[Opening Raw data section]

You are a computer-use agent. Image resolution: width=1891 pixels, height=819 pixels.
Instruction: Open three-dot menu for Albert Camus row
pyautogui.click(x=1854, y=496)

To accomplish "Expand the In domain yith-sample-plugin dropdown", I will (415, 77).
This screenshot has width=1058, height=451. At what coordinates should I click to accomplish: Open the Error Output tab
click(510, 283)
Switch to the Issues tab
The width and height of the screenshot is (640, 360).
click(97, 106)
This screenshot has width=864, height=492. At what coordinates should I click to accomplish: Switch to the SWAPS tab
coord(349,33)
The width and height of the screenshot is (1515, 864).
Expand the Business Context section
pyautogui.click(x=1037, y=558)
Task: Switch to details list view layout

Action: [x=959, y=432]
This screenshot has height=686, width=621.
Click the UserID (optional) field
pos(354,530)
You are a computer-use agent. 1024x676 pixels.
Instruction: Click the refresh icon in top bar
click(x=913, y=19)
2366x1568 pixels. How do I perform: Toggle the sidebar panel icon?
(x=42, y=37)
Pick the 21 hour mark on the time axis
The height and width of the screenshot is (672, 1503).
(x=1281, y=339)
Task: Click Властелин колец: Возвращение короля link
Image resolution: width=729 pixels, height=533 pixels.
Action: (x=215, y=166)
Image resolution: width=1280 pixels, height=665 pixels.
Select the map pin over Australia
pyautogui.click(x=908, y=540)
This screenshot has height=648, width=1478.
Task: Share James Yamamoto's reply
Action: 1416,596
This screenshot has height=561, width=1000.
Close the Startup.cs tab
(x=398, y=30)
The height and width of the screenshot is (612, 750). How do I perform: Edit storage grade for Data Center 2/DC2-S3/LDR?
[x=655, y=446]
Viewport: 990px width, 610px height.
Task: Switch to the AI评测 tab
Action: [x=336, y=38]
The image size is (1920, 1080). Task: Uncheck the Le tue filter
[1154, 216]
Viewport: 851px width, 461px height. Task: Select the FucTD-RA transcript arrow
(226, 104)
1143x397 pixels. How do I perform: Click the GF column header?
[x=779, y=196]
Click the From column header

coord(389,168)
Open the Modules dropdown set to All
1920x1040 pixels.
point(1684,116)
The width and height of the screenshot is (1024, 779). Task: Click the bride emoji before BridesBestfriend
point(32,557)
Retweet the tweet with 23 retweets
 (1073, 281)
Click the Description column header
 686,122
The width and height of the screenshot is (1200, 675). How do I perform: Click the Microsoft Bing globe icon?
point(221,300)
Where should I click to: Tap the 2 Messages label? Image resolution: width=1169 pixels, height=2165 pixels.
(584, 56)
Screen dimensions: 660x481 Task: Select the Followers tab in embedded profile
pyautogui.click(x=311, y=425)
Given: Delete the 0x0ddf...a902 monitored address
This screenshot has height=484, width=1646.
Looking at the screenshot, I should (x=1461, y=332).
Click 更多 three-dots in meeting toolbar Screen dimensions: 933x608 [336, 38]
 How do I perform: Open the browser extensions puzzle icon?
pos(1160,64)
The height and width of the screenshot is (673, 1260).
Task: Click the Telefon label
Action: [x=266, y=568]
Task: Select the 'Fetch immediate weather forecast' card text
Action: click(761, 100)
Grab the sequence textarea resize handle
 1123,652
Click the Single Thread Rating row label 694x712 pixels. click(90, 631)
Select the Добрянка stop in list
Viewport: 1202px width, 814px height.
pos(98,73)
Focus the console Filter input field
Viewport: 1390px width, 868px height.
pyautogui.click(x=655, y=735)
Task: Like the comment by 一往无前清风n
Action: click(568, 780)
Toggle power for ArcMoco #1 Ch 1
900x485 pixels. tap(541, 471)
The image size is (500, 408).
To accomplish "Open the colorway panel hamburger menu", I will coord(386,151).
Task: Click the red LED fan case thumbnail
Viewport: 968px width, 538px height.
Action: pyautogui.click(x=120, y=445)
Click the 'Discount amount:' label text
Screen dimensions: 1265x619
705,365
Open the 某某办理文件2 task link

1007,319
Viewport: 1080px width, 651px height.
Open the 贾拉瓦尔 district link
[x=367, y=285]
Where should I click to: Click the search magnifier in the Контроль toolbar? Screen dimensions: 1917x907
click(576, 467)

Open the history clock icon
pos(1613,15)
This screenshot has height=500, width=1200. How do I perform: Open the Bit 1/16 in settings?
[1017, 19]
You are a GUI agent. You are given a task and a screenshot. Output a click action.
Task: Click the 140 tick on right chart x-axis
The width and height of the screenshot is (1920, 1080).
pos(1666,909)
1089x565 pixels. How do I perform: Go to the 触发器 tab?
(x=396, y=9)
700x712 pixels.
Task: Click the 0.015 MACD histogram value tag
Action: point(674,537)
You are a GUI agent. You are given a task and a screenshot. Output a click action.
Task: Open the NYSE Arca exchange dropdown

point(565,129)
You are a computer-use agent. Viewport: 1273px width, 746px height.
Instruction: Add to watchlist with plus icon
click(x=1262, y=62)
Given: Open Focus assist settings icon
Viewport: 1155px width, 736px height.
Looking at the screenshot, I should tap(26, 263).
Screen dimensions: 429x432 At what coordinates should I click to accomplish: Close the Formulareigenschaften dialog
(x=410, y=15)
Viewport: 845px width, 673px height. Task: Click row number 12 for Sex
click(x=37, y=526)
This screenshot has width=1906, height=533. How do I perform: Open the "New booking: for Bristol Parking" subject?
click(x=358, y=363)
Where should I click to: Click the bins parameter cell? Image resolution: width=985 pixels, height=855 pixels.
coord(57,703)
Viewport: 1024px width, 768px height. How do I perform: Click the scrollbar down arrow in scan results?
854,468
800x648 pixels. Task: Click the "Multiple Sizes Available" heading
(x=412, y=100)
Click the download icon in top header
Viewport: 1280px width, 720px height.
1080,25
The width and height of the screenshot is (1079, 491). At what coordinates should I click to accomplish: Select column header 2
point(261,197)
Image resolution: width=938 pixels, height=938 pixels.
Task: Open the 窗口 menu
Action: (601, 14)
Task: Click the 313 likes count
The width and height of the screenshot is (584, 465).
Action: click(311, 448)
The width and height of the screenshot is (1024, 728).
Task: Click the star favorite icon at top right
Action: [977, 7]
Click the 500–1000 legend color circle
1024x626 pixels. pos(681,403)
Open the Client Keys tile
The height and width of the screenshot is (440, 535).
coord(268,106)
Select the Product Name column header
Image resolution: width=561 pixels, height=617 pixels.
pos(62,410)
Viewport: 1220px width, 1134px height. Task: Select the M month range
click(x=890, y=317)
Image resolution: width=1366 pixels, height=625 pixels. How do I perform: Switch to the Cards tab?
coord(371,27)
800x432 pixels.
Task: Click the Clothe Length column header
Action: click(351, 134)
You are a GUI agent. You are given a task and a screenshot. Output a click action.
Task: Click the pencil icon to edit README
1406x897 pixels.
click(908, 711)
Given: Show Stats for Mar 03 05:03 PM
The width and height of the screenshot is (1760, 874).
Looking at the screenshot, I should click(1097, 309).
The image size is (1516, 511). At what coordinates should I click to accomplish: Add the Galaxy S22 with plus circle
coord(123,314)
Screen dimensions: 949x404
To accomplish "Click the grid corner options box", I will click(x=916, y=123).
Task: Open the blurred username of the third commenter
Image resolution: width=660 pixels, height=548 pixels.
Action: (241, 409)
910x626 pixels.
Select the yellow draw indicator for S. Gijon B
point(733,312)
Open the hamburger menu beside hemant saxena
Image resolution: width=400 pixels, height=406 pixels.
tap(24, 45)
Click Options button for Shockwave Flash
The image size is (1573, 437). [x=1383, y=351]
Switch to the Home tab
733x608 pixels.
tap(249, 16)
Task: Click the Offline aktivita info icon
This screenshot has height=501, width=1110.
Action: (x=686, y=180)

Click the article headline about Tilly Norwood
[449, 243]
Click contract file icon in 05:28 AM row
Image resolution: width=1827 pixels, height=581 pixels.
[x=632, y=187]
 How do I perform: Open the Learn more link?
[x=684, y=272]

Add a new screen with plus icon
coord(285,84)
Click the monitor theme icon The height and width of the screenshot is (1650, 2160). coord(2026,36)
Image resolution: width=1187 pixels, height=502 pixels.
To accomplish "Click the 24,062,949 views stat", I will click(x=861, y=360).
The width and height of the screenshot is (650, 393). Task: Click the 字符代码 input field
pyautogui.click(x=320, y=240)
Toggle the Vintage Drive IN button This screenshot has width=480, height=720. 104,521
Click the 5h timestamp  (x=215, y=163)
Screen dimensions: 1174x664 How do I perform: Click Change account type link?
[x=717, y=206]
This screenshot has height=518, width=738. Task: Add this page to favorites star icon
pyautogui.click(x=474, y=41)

[Closing Raw data section]

§ Task description:
Return the final stretch of the listing exactly, starting with the line that contains "Task: Click the Offline aktivita info icon" and ending with the last line.

§ Task solution:
Task: Click the Offline aktivita info icon
This screenshot has height=501, width=1110.
Action: (x=686, y=180)

Click the article headline about Tilly Norwood
[449, 243]
Click contract file icon in 05:28 AM row
Image resolution: width=1827 pixels, height=581 pixels.
[x=632, y=187]
 How do I perform: Open the Learn more link?
[x=684, y=272]

Add a new screen with plus icon
coord(285,84)
Click the monitor theme icon The height and width of the screenshot is (1650, 2160). coord(2026,36)
Image resolution: width=1187 pixels, height=502 pixels.
To accomplish "Click the 24,062,949 views stat", I will click(x=861, y=360).
The width and height of the screenshot is (650, 393). Task: Click the 字符代码 input field
pyautogui.click(x=320, y=240)
Toggle the Vintage Drive IN button This screenshot has width=480, height=720. 104,521
Click the 5h timestamp  (x=215, y=163)
Screen dimensions: 1174x664 How do I perform: Click Change account type link?
[x=717, y=206]
This screenshot has height=518, width=738. Task: Add this page to favorites star icon
pyautogui.click(x=474, y=41)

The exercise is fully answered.